La gente è cordialissima, Andrej è messo a dura prova, vogliono sapere tutto di noi: chi siamo, dove andiamo, quanto tempo ci fermiamo, come ci chiamiamo e se vogliamo cambiare dollari. La stanchezza si fa sentire, ma ci attende ancora il pezzo più duro del viaggio che ci porterà a Vladivostok, sul Mar dei Giappone... il sogno sta diventando realtà. Adesso dobbiamo correre sul fiume gelato, con uno spessore di circa ottanta centimetri, per poi risalire nel bosco dove la pista diventa stretta, insidiosa e piena di buche. Ci fermiamo parecchie volte a chiedere informazioni ai camionisti o alle persone che incontriamo nei piccoli villaggi: tutti ci dicono: "penso si vada sempre dritto". Mi arrabbio con Andrej dicendogli che non bisogna pensare, ma avere una risposta chiara, perché se sbag]iamo pista e rimaniamo senza benzina cosa facciamo? Andrej mi risponde: "ricordati che siamo in Russia". E' vero, non ci si può lamentare. Siamo venuti noi a cercare l'avventura. Sempre dritto. Verso le dieci di sera, lungo il fiume ghiacciato, come per miraggio, vediamo il cartello con la forchetta: siamo contenti e per incanto scompare tutta la stanchezza.
Il posto è spartano, orgogliosamente pulito, un gatto sonnecchia vicino alla stufa, un bambino ci guarda con curiosità. Il papà ci fa accomodare e ci consiglia pilmini, carne e patate; diciamo che va bene e lo invitiamo a sederci con noi per fare quattro chiacchiere. Ci racconta la sua vita, dal suo viso capiamo la sofferenza, ma nello stesso tempo è felice che qualcuno lo ascolti, si sfoga volentieri, ma non vuole essere ripreso, vecchie paure mai dimenticate. Potremmo dormire a casa sua per pochi rubli ma la pista ci chiama, così ci ritroviamo in macchina e, dopo aver scaldato i motori, si riparte. Incominciano le rampe ghiacciate; bisogna fare attenzione, una mossa sbagliata potrebbe costarci cara. Alle due del mattino buchiamo e con le ultime forze cambiamo la ruota.
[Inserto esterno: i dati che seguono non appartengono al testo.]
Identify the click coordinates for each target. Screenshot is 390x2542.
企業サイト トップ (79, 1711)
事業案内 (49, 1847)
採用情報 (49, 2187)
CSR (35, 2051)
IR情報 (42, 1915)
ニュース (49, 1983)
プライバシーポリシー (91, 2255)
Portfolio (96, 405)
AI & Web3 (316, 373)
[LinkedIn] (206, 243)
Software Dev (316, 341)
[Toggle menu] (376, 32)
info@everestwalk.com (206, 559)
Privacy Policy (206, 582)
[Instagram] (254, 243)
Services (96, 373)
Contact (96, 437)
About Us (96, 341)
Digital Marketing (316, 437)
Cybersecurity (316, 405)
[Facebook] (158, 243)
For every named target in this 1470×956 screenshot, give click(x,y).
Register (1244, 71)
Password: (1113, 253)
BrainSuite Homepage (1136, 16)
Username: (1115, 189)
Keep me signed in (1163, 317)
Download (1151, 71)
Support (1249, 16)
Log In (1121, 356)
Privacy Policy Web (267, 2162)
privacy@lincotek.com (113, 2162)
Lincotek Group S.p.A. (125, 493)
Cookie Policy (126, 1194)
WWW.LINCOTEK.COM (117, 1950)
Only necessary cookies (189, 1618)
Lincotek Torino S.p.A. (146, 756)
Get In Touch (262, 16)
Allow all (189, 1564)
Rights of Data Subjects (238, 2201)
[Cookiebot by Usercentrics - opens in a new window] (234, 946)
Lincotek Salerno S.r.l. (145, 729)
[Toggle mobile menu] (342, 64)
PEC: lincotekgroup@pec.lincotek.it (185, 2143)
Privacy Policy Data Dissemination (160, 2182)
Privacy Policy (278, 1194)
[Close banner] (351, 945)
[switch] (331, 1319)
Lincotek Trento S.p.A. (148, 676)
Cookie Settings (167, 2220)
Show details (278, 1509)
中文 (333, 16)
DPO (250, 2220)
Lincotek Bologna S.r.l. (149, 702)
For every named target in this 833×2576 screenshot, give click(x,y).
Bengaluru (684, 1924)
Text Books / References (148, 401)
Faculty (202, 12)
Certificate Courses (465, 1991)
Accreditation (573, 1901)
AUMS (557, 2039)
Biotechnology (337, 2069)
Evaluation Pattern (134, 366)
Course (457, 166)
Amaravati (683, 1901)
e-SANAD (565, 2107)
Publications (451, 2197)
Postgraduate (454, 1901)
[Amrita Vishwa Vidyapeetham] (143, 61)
Verso le tre troviamo una casa-pensione.



Una signora gentilissima ci apre le porte delle nostre stanze e finalmente possiamo distenderci a riposare per un paio d'ore. I letti sono vecchi e scomodi, sulle pareti della camera c'è una fotografia, presa da un giornale, di una bella ragazza, i tubi del riscaldamento avvolgono la stanza di calore, l'armadio sembra abbandonato da molto tempo, la finestra è ghiacciata: mi fermo ad osservarla con un sentimento strano, mi sembra un sogno. La mattina dopo la signora ci prepara tè caldo e biscotti; le regaliamo anche noi qualcosa: pasta, scatolette di carne, marmellata, olio, passato di pomodoro. La salutiamo con un po' di nostalgia. Lasciamo questa casetta in mezzo alla neve e torniamo sulla pista. Una Uaz ci fa strada e ci porta nella direzione giusta, ma rimane senza benzina; per fortuna le nostre taniche sono piene e possiamo ricambiare l'aiuto. Fa freddo, la giornata è limpida, la pista ci accoglie con tutte le sue insidie, ma ormai sappiamo come prendere buche e avvallamenti senza creare problemi alle vetture. Neve e ghiaccio ci fanno compagnia in mezzo al bosco, mangiamo una scatoletta di tonno.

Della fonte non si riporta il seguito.